_ITEMS:_

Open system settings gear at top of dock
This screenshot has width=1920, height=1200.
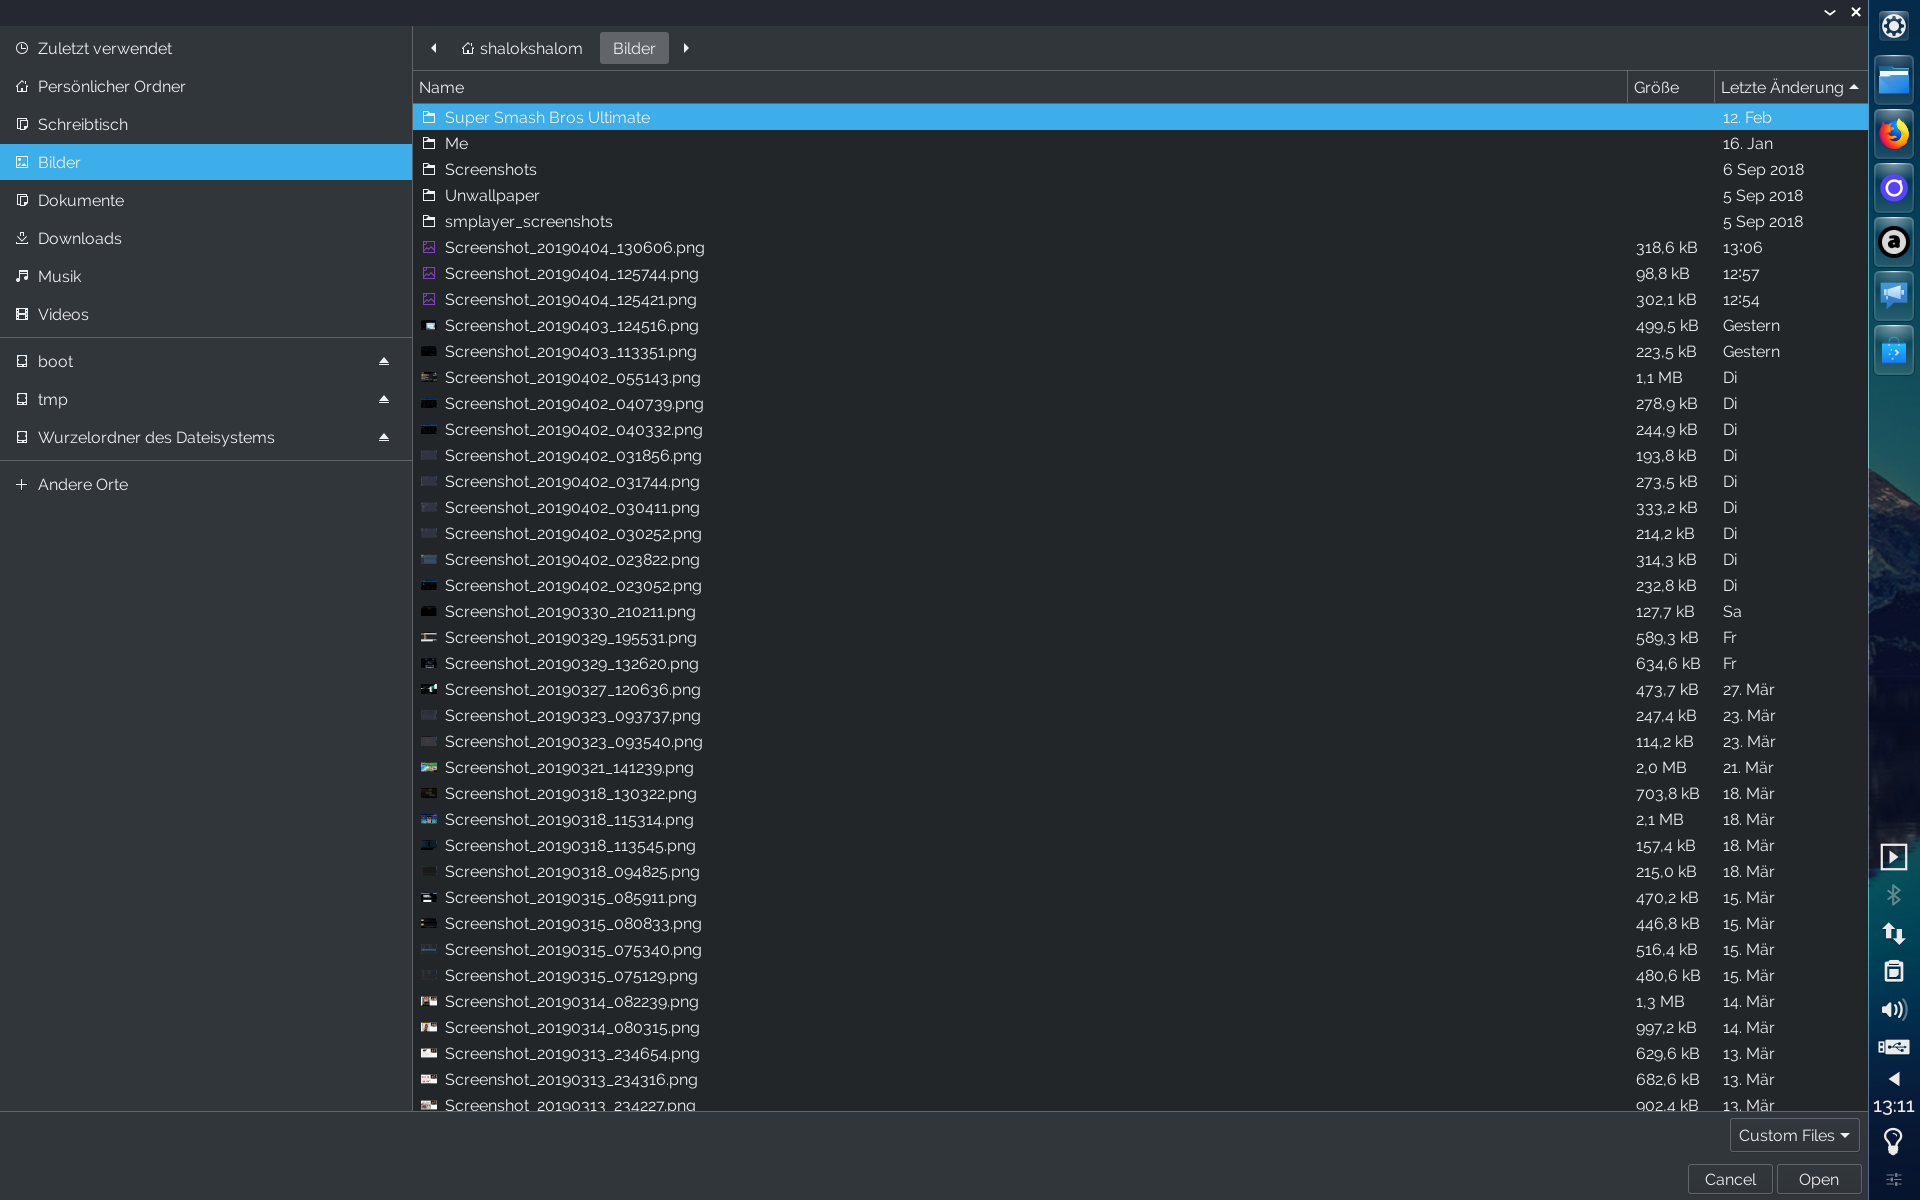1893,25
---
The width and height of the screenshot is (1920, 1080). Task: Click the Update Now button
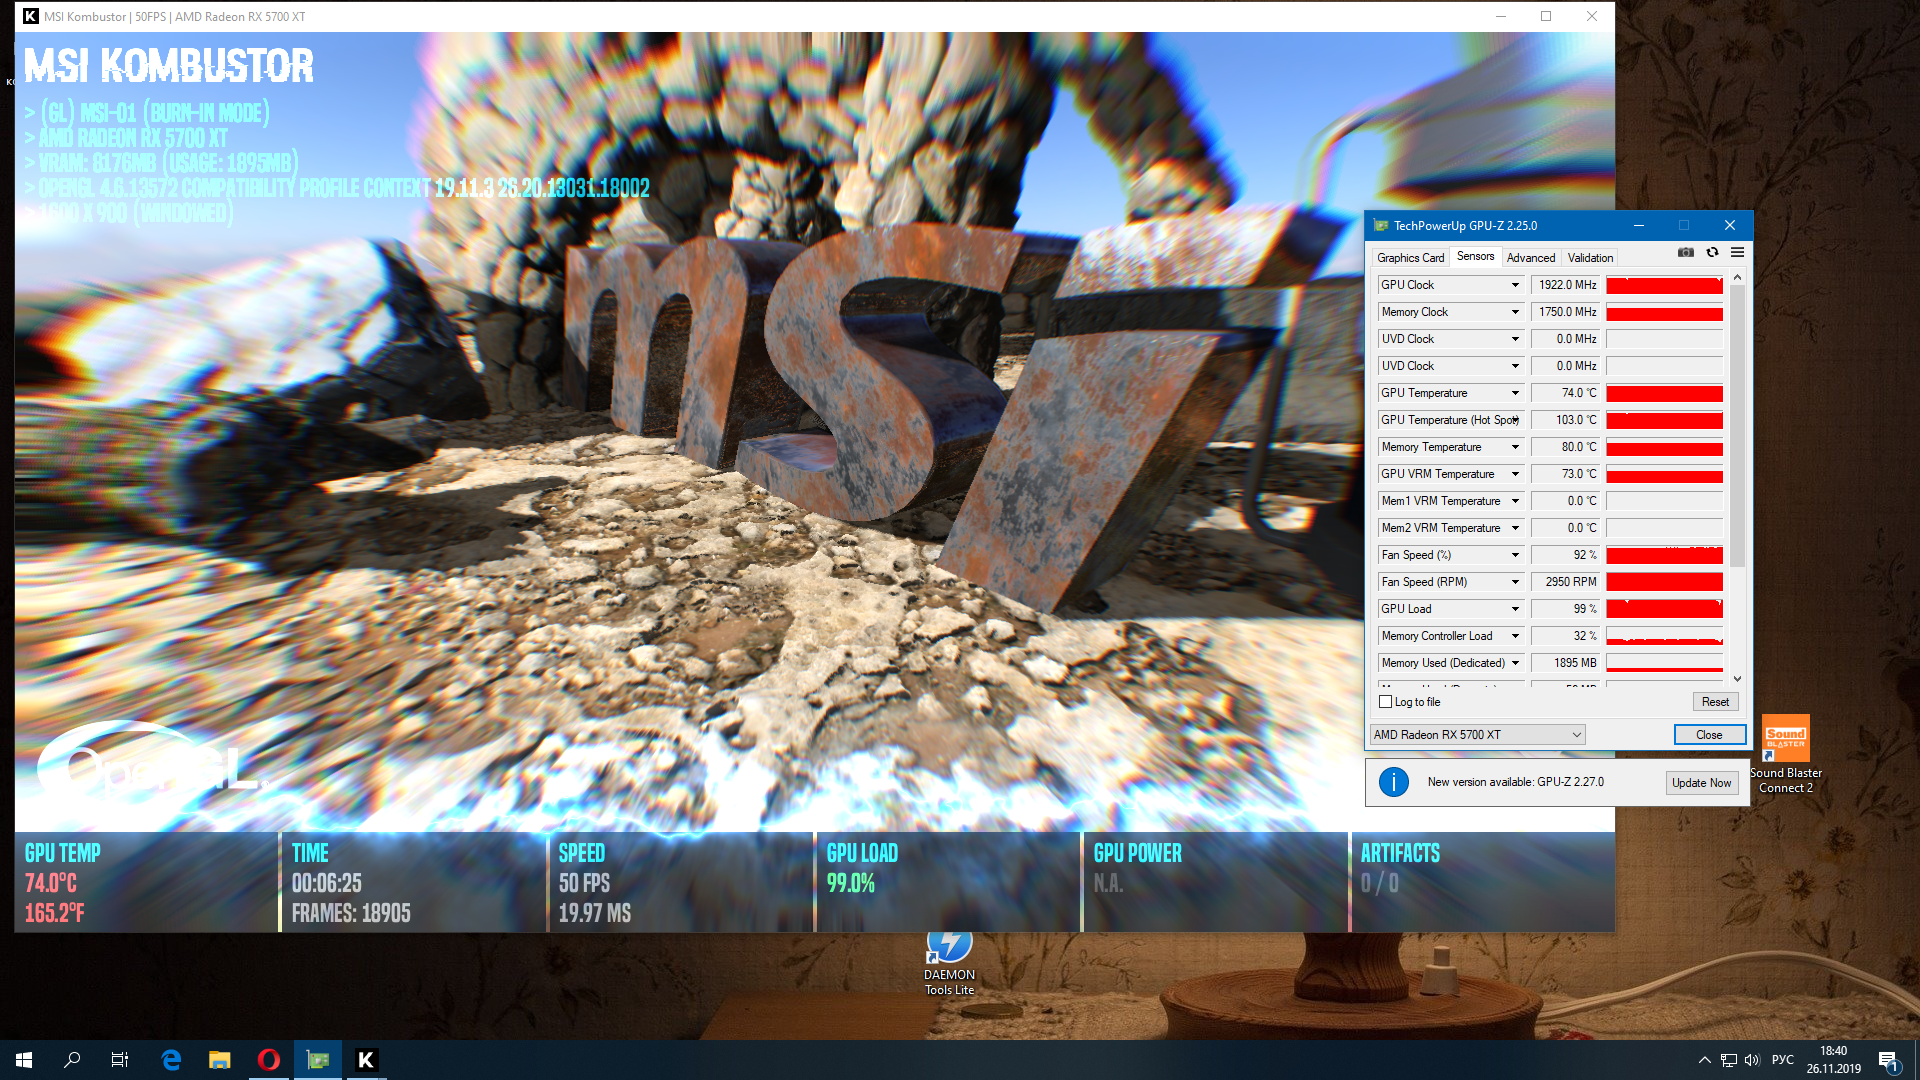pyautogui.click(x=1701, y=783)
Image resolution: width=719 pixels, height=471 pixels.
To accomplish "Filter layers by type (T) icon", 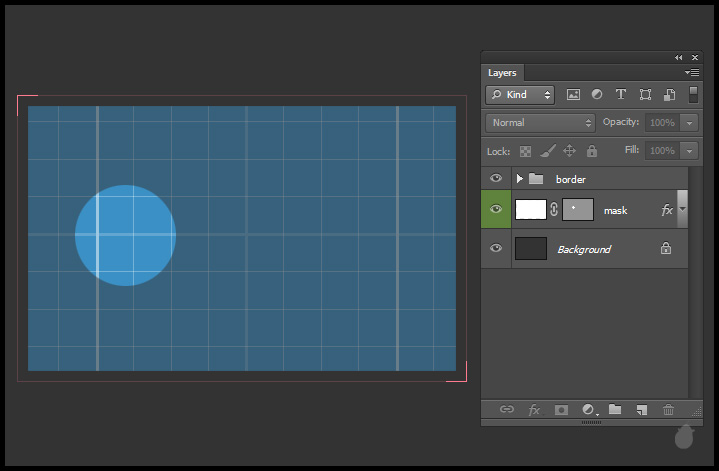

_TASK INSTRUCTIONS:_
Output the stretch of lines from the line containing "The width and" through the line containing "layers by type", reproduced exactly and without the pictures.

_THE RESULT:_
The width and height of the screenshot is (1920, 1080). Task: Click the Update Now button
pyautogui.click(x=1701, y=783)
Image resolution: width=719 pixels, height=471 pixels.
To accomplish "Filter layers by type (T) icon", 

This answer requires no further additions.